How Black Women Entrepreneurs Are Finally Breaking Through the Tech Glass Ceiling

Impact

When co-founders Candace Mitchell and Chanel Martin decided that they wanted to create a company that catered to hair care for African-Americans, they had no idea how challenging it was going to be to explain to investors “why hair is so important for black women.”

Why is this so difficult for investors to understand? Simple. Because most investors are middle-aged, white men who have no idea that there's even a black hair care market out there worth $684 million that's waiting to be tapped into.

That's exactly the kind of thinking that Mitchell and Martin's startup Techturized was up against.

The co-founders said that the investors they met mostly "applied their funding based on pattern matching," meaning "they look for a pattern of success for their business model" and young, white men typically fit that pattern, said Mitchell.

Statistics prove that this kind of thinking exists. In the first half of 2010, out of all venture capitalist-backed startups, only 8% were women-owned and, even more startling, only 1% were black-owned. Despite this, reports show that African American women are now among the fastest-growing entrepreneurial segments in America with a rate of nearly 200% from 1997 to 2007.  

Both Mitchell and Martin knew they were going to have to work harder and smarter than the young, white men running most small businesses in America.
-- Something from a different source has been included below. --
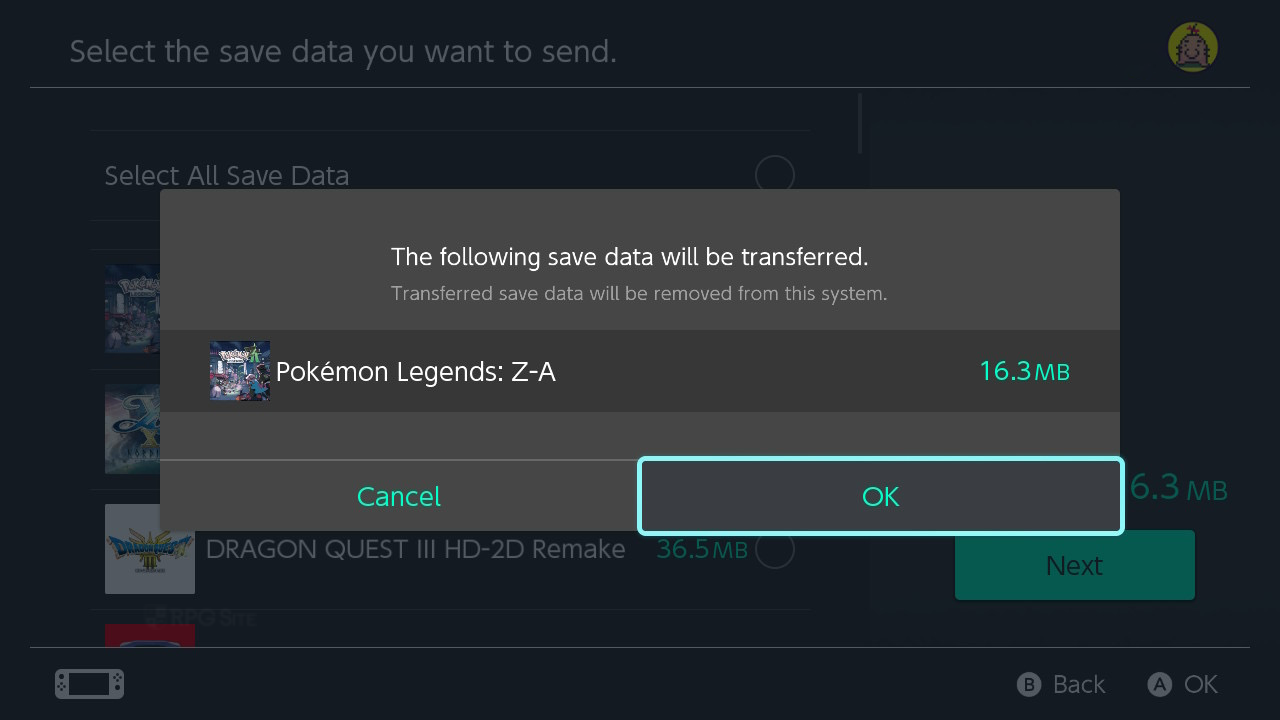Click the user profile avatar icon
Image resolution: width=1280 pixels, height=720 pixels.
[1193, 47]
So they did. 

The women entrepreneurs pooled their own savings to get their business off the ground while juggling full-time jobs and taking meetings during lunch breaks and after-hours. During this time, the two said that they made it a point to network and be as visible as possible.

Their relentless pushing paid off and the two women eventually got the funding they needed, relying mostly on investments from their own communities. In 2012, they received $35,000 in funding, a shared office space and feedback from a slew of successful entrepreneurs and mentors, from Flashpoint, a startup accelerator program based at their alma mater, Georgia Institute of Technology.

The next year, Techturized won the 2013 Blacks in Technology (BiT) Pitch Competition at SXSW and the 2013 TAG Business Launch competition, which gave them around $50,000 in cash and more than $100,000 in donated services.

After going through this experience, Mitchell and Martin advise minority women entrepreneurs to save their money, anticipate challenges in majority-dominated sectors, and be willing to learn and grow with their companies.

“When you go and look at the Facebooks and Twitters and Snapchats … they romanticize it, they make you think that you will come up with an app and then sell it instantly for a million dollars," said the founders. "It doesn’t happen like that for everybody. You can take your time, and make sure that whatever it is that you are doing is the best that it can possibly be.”

Whatever they'll face in the future, Mitchell and Martin are excited about their journey. Techturized recently launched an app called Myavana, which will provide a social networking platform for users to share and gain insight on black hair care products.